==== PROVIDED RECORDS
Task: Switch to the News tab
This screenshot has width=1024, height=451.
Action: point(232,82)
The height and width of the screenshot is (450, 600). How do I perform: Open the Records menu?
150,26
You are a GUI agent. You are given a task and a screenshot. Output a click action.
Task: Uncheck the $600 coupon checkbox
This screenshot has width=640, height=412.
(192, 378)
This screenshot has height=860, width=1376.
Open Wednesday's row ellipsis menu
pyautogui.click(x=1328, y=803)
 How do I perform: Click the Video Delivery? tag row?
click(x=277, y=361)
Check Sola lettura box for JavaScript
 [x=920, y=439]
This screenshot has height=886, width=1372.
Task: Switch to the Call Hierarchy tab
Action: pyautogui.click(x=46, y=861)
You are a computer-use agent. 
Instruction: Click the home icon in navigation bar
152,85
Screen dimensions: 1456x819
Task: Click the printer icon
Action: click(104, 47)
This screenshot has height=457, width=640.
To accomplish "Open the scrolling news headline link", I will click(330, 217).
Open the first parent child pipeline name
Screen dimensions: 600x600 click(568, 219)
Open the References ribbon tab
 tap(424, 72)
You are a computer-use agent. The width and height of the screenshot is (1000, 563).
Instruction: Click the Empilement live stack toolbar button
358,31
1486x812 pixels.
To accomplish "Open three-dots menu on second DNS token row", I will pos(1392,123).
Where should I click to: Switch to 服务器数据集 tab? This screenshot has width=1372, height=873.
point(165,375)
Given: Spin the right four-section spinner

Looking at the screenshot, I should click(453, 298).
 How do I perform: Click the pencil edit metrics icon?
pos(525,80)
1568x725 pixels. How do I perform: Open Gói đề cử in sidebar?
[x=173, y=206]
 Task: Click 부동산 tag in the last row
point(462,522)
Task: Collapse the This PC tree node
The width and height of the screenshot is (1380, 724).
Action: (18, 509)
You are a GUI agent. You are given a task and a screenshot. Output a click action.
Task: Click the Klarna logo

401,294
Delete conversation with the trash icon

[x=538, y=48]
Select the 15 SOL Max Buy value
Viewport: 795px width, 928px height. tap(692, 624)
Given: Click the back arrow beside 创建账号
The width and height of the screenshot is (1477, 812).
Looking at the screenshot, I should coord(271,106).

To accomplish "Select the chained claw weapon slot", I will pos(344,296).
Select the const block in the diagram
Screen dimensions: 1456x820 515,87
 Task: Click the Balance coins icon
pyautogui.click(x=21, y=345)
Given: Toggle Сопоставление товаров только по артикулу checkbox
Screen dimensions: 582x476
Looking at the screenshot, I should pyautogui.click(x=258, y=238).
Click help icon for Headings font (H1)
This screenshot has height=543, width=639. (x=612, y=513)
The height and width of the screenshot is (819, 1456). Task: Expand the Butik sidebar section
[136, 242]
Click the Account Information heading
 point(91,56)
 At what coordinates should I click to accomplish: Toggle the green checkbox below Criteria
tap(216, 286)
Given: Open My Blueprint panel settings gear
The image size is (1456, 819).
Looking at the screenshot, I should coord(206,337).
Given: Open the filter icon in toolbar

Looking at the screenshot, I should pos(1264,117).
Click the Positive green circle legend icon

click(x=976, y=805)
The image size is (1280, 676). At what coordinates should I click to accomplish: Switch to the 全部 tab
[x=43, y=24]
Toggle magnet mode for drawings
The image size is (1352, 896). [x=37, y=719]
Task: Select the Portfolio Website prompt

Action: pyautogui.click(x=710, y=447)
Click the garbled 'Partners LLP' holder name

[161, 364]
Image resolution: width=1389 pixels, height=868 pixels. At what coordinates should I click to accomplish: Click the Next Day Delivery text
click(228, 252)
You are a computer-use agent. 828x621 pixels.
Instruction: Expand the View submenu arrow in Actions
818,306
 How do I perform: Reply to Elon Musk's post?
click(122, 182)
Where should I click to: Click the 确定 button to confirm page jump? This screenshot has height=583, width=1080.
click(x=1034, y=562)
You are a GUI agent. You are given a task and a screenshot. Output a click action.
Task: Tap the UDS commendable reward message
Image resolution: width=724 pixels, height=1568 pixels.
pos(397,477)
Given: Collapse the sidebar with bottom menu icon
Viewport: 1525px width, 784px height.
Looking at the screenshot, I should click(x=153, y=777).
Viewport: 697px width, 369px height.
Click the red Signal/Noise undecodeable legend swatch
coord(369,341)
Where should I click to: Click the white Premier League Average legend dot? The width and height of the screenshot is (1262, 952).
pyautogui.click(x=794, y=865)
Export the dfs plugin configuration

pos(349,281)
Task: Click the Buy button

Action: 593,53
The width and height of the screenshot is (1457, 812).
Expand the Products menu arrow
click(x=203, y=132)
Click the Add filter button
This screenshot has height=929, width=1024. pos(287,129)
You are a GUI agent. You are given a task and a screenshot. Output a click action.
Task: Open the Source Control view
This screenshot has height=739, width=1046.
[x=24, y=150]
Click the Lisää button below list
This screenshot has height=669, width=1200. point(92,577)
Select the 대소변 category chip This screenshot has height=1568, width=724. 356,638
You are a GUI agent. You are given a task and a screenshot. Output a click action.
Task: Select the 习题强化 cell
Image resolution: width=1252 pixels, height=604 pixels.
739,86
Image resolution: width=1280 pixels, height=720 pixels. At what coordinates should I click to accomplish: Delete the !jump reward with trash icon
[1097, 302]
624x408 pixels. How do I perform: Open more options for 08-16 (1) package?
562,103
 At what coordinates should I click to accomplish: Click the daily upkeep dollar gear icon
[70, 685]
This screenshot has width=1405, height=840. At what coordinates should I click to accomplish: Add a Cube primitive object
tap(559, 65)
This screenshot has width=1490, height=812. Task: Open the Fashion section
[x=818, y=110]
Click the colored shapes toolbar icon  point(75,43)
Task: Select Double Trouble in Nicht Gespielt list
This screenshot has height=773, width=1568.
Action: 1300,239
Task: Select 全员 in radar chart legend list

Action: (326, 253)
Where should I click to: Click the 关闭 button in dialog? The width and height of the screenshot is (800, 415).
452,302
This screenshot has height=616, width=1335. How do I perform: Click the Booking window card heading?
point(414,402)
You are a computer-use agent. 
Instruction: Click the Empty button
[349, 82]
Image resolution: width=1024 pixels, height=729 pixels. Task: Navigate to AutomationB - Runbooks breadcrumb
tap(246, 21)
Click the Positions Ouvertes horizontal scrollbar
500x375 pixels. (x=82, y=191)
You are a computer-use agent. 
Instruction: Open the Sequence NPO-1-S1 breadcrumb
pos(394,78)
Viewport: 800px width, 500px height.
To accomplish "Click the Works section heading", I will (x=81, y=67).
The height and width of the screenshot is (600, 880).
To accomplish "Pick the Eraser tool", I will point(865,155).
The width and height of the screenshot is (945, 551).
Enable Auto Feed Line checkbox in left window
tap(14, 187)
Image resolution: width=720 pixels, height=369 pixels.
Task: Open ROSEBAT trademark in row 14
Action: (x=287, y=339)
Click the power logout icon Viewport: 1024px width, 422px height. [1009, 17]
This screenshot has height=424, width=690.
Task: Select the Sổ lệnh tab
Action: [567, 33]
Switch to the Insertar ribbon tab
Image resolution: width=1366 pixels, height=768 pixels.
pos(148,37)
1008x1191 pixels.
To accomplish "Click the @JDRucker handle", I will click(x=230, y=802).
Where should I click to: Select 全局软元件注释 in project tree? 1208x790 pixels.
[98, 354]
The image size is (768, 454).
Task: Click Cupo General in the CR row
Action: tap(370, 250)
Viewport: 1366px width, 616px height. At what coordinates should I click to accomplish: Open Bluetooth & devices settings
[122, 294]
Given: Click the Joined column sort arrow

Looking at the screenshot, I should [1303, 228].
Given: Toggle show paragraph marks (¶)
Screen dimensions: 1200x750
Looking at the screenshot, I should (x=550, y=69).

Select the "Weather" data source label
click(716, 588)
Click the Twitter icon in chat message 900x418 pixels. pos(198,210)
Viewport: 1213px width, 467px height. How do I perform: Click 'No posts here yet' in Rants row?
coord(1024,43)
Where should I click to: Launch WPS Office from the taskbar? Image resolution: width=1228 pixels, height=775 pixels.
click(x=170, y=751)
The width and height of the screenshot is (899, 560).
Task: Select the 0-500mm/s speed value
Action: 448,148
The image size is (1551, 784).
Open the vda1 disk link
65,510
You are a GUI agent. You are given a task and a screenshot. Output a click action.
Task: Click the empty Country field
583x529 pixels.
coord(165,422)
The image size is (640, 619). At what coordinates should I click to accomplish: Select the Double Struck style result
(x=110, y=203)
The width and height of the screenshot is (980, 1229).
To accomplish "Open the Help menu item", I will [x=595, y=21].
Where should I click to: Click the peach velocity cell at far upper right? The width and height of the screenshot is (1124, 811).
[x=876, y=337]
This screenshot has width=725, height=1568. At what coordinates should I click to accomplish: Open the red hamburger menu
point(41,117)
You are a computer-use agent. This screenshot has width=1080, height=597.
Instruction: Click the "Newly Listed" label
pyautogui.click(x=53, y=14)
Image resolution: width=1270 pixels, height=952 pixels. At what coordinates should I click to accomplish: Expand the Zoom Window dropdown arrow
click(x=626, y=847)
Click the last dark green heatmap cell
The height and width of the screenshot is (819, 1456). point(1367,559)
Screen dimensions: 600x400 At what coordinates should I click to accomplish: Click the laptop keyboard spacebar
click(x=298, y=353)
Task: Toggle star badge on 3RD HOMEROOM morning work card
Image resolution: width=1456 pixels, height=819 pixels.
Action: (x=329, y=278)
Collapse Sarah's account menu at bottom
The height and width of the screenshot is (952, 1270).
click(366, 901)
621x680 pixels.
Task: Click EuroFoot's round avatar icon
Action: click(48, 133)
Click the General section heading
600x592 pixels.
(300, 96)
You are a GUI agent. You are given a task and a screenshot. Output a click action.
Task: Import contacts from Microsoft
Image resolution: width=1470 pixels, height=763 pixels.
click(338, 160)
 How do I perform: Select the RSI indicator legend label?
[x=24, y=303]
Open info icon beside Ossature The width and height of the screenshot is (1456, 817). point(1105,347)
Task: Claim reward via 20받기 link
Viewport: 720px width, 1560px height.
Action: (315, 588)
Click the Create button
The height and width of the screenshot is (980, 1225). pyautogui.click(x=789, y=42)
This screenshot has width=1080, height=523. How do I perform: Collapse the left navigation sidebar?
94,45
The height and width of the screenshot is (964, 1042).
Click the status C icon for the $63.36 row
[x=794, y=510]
========
→ **WHAT THIS TASK INVOLVES**:
Reproduce the rows above verbatim, beginning with the line that contains "Viewport: 800px width, 500px height." and continuing through the line that contains "Action: [567, 33]".

→ **RESPONSE**:
Viewport: 800px width, 500px height.
To accomplish "Click the Works section heading", I will (x=81, y=67).
The height and width of the screenshot is (600, 880).
To accomplish "Pick the Eraser tool", I will point(865,155).
The width and height of the screenshot is (945, 551).
Enable Auto Feed Line checkbox in left window
tap(14, 187)
Image resolution: width=720 pixels, height=369 pixels.
Task: Open ROSEBAT trademark in row 14
Action: (x=287, y=339)
Click the power logout icon Viewport: 1024px width, 422px height. [1009, 17]
This screenshot has height=424, width=690.
Task: Select the Sổ lệnh tab
Action: [567, 33]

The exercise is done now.